In: Accounting
Assume that you are auditing the financial statements of Agee Corporation. During the course of the audit, you discover the following circumstances.
1. Management of Agee has decided to discontinue the production of consumer electronics, which represents a moderately large line of business for the company.
2. In auditing facility rent expense, you note that the amount is about 30 percent less than in the prior year. When you discuss the matter with management, you are informed that the company previously had leased the building on a 12-month lease. However, the company entered into a 10-year building lease agreement at the beginning of the year (about nine months ago), which provided for no lease payments for the first 4 months of the lease.

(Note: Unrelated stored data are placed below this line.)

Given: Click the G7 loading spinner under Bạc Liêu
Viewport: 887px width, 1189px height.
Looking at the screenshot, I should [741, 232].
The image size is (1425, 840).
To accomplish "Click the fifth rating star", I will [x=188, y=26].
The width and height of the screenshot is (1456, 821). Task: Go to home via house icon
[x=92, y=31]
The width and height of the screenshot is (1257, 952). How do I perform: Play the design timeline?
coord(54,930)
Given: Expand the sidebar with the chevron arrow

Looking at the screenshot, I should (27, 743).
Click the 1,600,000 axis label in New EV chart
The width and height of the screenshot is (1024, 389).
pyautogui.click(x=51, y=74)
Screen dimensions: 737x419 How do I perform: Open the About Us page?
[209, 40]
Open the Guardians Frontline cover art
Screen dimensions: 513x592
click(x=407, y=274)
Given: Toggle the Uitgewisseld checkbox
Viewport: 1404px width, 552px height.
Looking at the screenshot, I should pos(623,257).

Therefore, rent expense was less than for the prior year.
3. Management has provided you with the following information about a test of impairment of the company’s clothing and apparel reporting unit and a large piece of equipment used in the consumer products division of the company. The Clothing and Apparel reporting unit has $1,200,000 in goodwill associated with it.
Clothing and Apparel Reporting Unit
Carrying value of the unit $12,600,000
Discounted value of estimated future cash flows 12,200,000
Market value of the unit 11,500,000
Equipment
Carrying value of the equipment $1,200,000
Undiscounted estimated future cash flows 1,250,000
Discounted value of estimated future cash flows 1,000,000
Market value of the equipment 975,000
Required: Describe the implications of each of these circumstances, including any additional information or evidence that the auditors might require to resolve the issues identified.